◆ **AIM OF THE TASK**
Reproduce the rows from the line with "This screenshot has width=1511, height=812." to the line with "Action: pyautogui.click(x=89, y=731)", requests included, shifting every coordinate in the answers by -84.

[Stored items from a collection]
>> Begin

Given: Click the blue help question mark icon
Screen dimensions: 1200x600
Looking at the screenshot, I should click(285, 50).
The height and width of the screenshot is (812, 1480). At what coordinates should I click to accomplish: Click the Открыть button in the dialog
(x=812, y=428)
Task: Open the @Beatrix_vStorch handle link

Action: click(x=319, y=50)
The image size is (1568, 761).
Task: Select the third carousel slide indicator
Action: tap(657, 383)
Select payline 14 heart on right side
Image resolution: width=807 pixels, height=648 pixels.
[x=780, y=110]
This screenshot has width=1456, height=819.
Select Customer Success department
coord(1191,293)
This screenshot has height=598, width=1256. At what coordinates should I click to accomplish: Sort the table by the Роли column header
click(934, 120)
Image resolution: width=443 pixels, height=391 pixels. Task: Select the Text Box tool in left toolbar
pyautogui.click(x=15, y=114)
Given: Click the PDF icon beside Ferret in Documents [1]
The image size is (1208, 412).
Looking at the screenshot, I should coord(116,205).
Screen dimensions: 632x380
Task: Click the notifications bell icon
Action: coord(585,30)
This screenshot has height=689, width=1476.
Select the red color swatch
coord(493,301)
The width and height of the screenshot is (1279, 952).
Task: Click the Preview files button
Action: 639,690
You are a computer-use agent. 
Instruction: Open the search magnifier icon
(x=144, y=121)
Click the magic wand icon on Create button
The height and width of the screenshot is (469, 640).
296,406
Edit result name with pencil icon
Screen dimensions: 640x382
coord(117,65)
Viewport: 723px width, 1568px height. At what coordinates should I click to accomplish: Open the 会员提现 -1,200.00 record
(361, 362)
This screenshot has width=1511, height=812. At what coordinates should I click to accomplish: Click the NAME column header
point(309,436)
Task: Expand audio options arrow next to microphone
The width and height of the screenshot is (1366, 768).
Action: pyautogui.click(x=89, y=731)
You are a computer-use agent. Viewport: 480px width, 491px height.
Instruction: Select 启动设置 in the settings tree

>> End

◆ **OUTPUT FOR THIS EXERCISE**
This screenshot has width=1511, height=812. At what coordinates should I click to accomplish: Click the NAME column header
point(225,352)
Task: Expand audio options arrow next to microphone
The width and height of the screenshot is (1366, 768).
Action: pyautogui.click(x=5, y=647)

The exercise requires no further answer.